UberEats changed its app, and now walking couriers are out of luck

When delivery worker Jeff Guerrero logged onto the UberEats app recently, he noticed a change. His phone would usually be constantly ringing with order requests, but not that day. 

“Two-hours-and-a-half passed by and I wasn’t getting any deliveries,” Guerrero told Fortune. “I’m like, ‘What’s going on?’” 

But when he switched his app to show he was willing to deliver orders by bike instead of by foot, the usual rhythm of orders resumed.

Guerrero, who delivers full time in New York City, called UberEats customer service more than five times and was told it was likely a glitch in the app and that he should reset his phone. As of Thursday, Guerrero was still making less than what he usually did two weeks ago. Instead of earning the usual $500 to $600 for 60 to 75 deliveries, last week, he said he made $320 to $370 working nearly double the hours he used to.

The lag in orders is caused by a change to the UberEats algorithm, Guerrero thinks. Although he said he lacks proof, he’s noticed that delivery drivers are getting priority, with the orders they don’t want pushed to bikers. He said he believes the orders that the other two groups reject are passed to delivery walkers.

A spokesperson for UberEats said that the company is not phasing out walking couriers on its app, but that it recently made a change to how orders are routed to couriers based on who has the quickest delivery time. The spokesperson said that the change takes into account the location of each courier. 

“We have not phased out couriers who deliver on foot, and we have no plans to,” an UberEats spokesperson said in a statement to Fortune. “We are simply encouraging couriers to bike when possible to ensure the most reliable delivery times for consumers.”

An email from the company sent to couriers on April 8 said, “We’re changing the way courier trip requests are sent. (Hint: wheels > feet.)” The company said it has also provided delivery workers with information about biking and discounted bike rental options across the country—at least one of which is UberEats own partnership with bike rental company Zoomo. After a $150 refundable deposit and a free week, the Zoomo bike rentals start at $49 weekly with an additional $12 per week “theft protection” charge, according to the company’s website.

Yet, UberEats delivery workers who spoke to Fortune say that the changes to the app have been poorly communicated. And some workers, including three who spoke to Fortune, said they either don’t want to ride a bike or that they feel unsafe riding one in their city.

Guerrero, 31, preferred delivering food by foot because he said he used to make more money delivering multiple orders over shorter distances. But because his order volume has declined, he’s started renting an electric bike through the UberEats and Zoomo program for $66 a week to get more orders.

A 59-year-old walking courier named Lila, who requested her last name not be used for fear of retaliation by UberEats, said renting a bike isn’t an option for her because she doesn’t feel safe biking in New York City where she lives and works. 

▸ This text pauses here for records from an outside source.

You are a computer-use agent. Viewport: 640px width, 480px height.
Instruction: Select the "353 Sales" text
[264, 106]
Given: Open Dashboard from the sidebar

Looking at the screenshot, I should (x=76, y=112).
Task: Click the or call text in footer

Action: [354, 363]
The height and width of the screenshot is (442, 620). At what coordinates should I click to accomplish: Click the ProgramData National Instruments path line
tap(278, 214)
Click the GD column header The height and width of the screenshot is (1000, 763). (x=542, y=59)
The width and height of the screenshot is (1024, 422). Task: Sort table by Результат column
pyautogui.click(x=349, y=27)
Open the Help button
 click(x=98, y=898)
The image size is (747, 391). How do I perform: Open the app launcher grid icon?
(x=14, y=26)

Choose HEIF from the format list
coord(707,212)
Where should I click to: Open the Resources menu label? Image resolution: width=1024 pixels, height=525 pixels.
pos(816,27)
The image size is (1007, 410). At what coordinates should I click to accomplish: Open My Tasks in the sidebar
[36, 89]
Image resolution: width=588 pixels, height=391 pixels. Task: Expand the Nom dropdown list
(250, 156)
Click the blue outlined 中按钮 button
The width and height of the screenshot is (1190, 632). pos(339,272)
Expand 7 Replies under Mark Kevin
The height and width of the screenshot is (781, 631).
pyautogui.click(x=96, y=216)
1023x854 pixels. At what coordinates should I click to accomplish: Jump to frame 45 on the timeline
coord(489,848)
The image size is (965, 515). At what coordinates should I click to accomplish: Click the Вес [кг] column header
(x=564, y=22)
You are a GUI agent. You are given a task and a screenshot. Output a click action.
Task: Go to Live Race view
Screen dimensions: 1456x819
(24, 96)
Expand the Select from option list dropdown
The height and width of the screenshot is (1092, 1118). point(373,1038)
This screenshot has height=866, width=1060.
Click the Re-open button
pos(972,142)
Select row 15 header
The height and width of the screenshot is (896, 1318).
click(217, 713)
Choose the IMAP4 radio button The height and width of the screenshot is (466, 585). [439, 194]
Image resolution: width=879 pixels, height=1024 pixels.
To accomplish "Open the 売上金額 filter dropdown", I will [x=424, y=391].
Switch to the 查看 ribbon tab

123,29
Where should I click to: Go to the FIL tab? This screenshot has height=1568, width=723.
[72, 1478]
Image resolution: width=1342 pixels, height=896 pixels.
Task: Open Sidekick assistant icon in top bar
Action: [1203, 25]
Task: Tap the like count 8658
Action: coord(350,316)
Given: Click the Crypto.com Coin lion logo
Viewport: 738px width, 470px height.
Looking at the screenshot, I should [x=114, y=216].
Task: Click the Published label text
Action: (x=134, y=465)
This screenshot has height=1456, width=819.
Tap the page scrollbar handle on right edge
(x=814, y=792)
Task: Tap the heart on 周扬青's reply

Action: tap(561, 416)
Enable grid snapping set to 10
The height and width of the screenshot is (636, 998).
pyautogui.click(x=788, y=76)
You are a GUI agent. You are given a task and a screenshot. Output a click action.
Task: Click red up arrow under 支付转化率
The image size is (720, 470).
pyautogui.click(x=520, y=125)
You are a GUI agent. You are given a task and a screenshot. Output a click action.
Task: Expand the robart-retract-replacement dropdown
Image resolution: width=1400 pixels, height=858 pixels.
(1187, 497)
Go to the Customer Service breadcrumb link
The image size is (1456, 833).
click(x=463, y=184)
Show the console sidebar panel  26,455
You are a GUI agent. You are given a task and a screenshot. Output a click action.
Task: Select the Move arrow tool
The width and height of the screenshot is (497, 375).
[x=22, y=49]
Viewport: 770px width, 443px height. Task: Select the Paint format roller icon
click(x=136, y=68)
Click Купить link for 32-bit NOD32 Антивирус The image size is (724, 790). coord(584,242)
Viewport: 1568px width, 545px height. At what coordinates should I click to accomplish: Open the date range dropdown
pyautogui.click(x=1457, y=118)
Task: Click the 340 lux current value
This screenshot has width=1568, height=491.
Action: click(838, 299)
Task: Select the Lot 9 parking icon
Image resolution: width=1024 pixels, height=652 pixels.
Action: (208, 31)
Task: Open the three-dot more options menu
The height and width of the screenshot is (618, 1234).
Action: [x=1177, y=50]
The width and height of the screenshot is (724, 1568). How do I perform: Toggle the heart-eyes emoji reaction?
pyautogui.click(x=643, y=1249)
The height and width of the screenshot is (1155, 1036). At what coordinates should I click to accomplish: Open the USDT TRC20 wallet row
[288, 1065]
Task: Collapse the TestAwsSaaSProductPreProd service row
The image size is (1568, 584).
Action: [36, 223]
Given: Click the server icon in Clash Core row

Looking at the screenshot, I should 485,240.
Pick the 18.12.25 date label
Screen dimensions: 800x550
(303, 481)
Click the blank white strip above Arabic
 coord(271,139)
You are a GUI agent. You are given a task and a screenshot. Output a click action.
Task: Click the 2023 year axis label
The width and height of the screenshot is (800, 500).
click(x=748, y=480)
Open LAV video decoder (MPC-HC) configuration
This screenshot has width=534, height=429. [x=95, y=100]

Lila said she works as a presentation and graphic designer on contract, but delivers for UberEats on the side to make extra money for her mom. Yet, for the last four weeks in walker mode, she has only gotten four order requests, she said. Repeated calls to customer support got Lila nowhere, she said.

“Over and over and over again, the same thing: uninstall your app, power down, reinstall it, make sure you have the right version. You know, they’re telling me all this stuff and there’s still nothing going on in the walkers mode at all,” Lila told Fortune.

Frustrated, Lila did a test on her own to see if there was a difference in the frequency of orders between walking and biking modes.

Logged in as a biker recently for more than four hours, she received 52 order requests. Some were for distances as short as 0.3 to 0.7 miles that she said she could have covered as a walker.

When she switched to walking mode, she said she got zero requests. Now, she said she is considering dropping the app, because the scarcity of orders makes working for UberEats not worth the effort.

Patrick Dayrit, an 18-year-old college student in New York City who delivers for UberEats part-time by foot, said although he’s not worried about his own financial situation after a drop in orders, he thinks the changes will hurt many walking delivery workers who depend on the app for their income.

A spokesperson for UberEats said walking trips are just a small fraction of its deliveries and that most walking deliveries are in densely populated areas. 

Dayrit started a Change.org petition that has so far garnered 201 signatures asking UberEats to go back to its previous system for walkers and bikers, who he said have also experienced a drop in the number of order requests they receive. 

“They have families to support and it’s just really concerning how Uber is just taking that away for them and leaving them with no other option,” Dayrit said.

Because order requests are now so low, Guerrero said he has no choice but to double the hours he works for UberEats to make the same money. He applied to deliver for DoorDash, one of UberEats delivery competitors, but said there is a waiting list to be accepted.

For now, he’ll continue delivering on his e-bike while he waits to see if anything changes. 

“If you’re deciding to make changes that affect our livelihood, at least notify us,” Guerrero  said. “Treat us like people.”